4. I haven't read the Firestorm team-up, but I kind of like the art shown on the tumblr. I sometimes do fanfic mash-ups on my blog, since Martian Manhunter missed out on so many of the comic book events in the Bronze Age. Seeing Infantino draw the JLA is like that-- something that either never happened or never should have happened-- a fascinating artifact from a much weirder alternate universe. I know he did Super Powers, but that was more its own thing. This is the Satellite Era League drawn by a Silver Age great completely wrong. I'll file it in my memory bank next to t.A.T.u.'s cover of "How Soon is Now" and the Ed O'Neill version of "Dragnet" as creative endeavors that establish value through sheer misguided audacity. The next time someone slags on Mike Sekowsky, whip this out and ask if Infantino would have really been preferable.

Diabolu Frank said...

5. Besides being unpalatable in general, Batman as the supposed world's greatest fighter makes no contextual sense. My argument for Captain America being able to beat Batman is that it's a super-soldier versus a super-cop. Batman at his heart is a permitted vigilante who goes after scrawny lunatics in one city. Poison Ivy and Catwoman are femme fatales. The Penguin and Two-Face are deformed gangsters. The Riddler is a robber. The Joker and Scarecrow are criminal sociopaths. Aside from Ra's al Ghul, Batman is a detective with gadgets who deals with fantastic representations of common crime. The Caped Crusader has also spent way to many decades struggling with mundane hoodlums across thousands of stories. Besides, Lady Shiva, Bronze Tiger, Richard Dragon, Cassandra Caine, and others are established as superior combatants in Batman comics, so c'mon.

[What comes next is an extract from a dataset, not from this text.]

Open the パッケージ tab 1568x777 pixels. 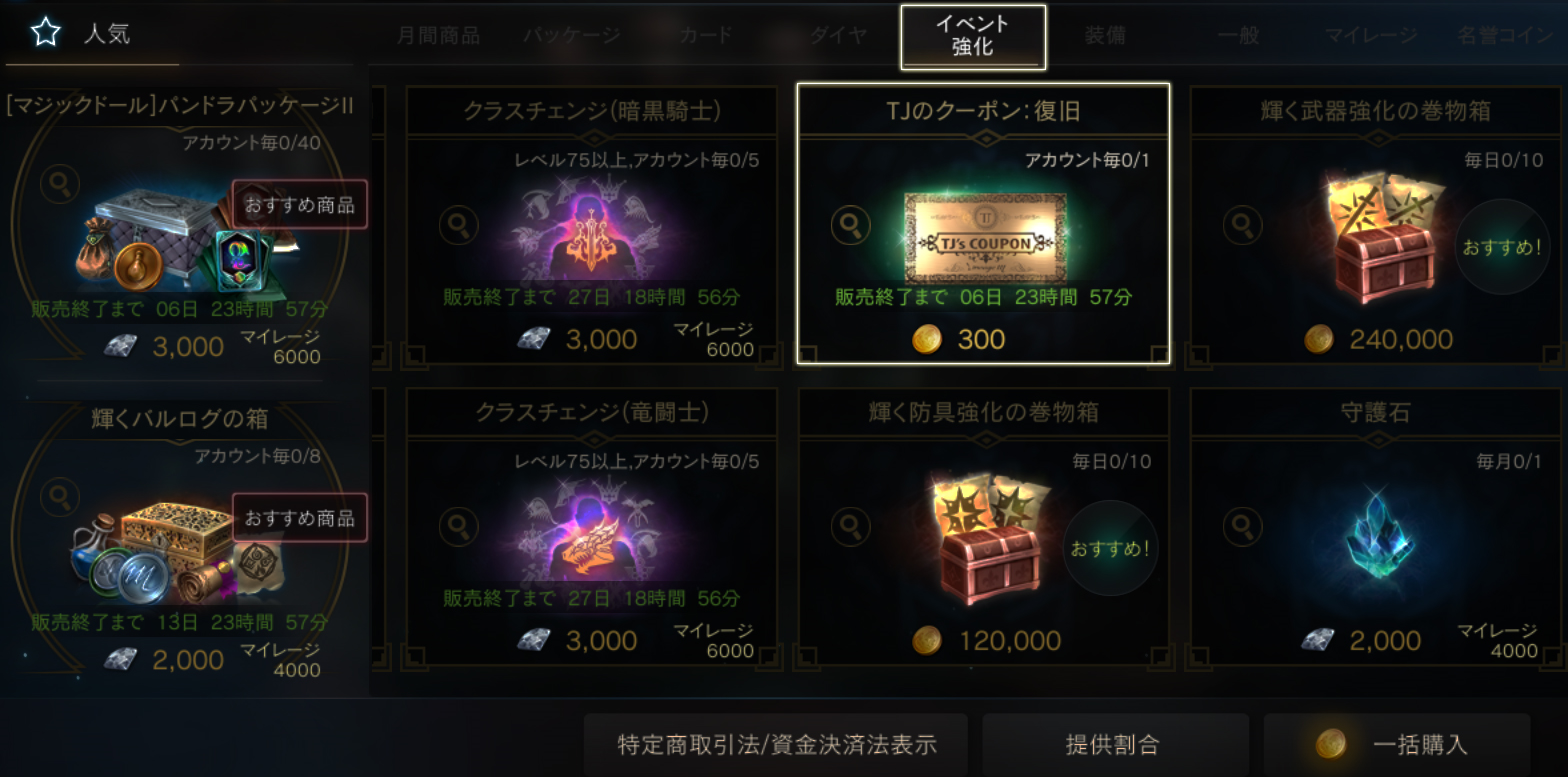click(572, 36)
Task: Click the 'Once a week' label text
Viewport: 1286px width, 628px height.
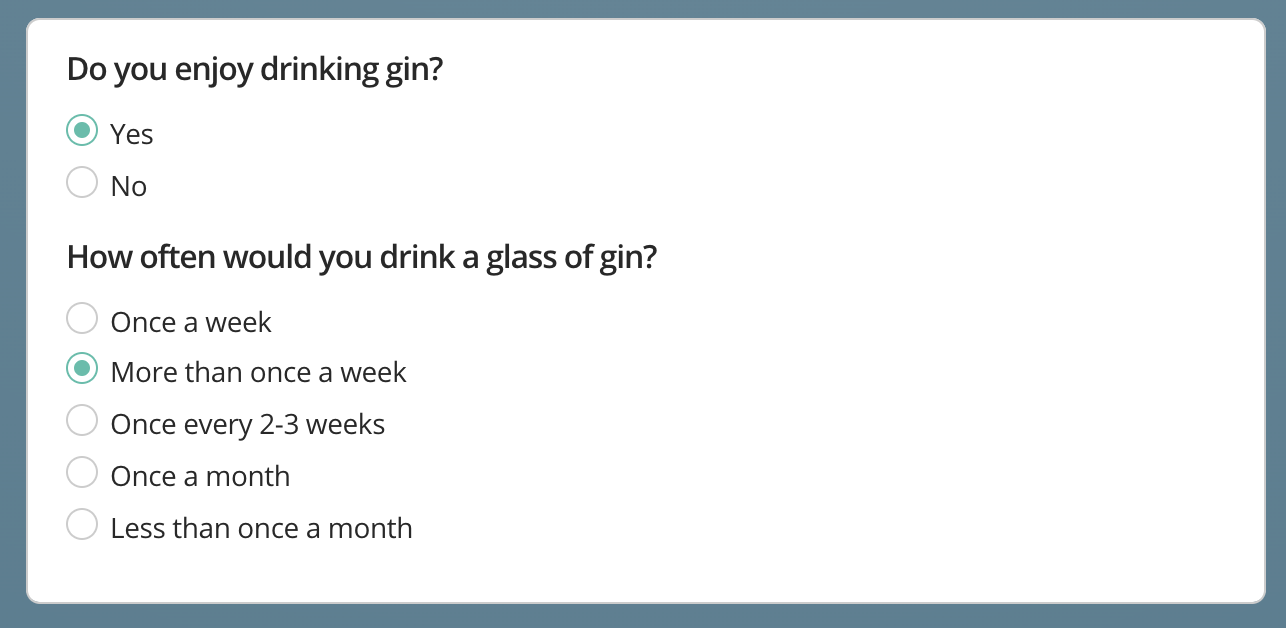Action: [x=191, y=323]
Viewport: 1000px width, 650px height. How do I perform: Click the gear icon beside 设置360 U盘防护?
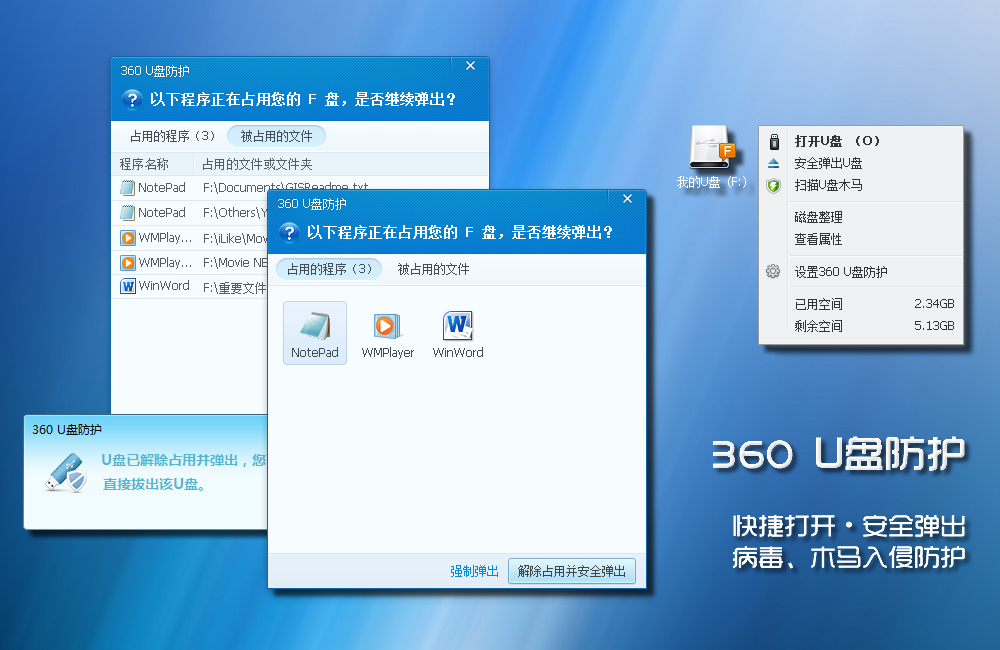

6. For shame, Shag. The #114 frontpiece was by Pat Broderick.

7. Objectively, the Bob Haney story is no better than the Gerry Conway one. It's brimming with nonsense, and all that time spent on planes and ships bored me. However, it's drawn by Jim Aparo, which makes all the difference in the world. Deep sea diving with a 15 ft. cape? Why wouldn't you if Aparo's on board.

You know, if Batman and Aquaman would just have openly communicated with one another, 75% of the story's conflict would have been immediately resolved. The double dolphin phone is metaphoric in its ergonomic hostility. That said, I could have done without the four page of stupid, stupid, stupid exposition. Why didn't Badistan just build a giant robot to rob a liquor store? It would have made as much sense but been more visually arresting.

Regardless of there being more plot holes than the nets on view, Aquaman siccing a giant attack squid on mobsters takes my money.

8. I skipped the Haney Teen Titans story because Nick Cardy is not Jim Aparo and Garth would rather go cry somewhere.

Rob skipped that weird segment where Aquaman discusses the settings of various TBTB team-ups. Broderick returns for the Atom pic!

Bob Haney returns for the Green Arrow & Martian Manhunter team-up. The reprint here is actually a "TV edit," in that it deletes a sequence from the original story, then bridges it with new replacement material, which I discuss here. The sequence was restored in The Brave and the Bold Annual #1 (2001). Podcast listener and comics artist Thom Zahler did a commission for me of the story's villain, Vulkor the Capsule Master.

9. A perfect stinger. It covers Batfleck, the copious bleeped f-bombs this episode, and Michael Bailey as the other woman!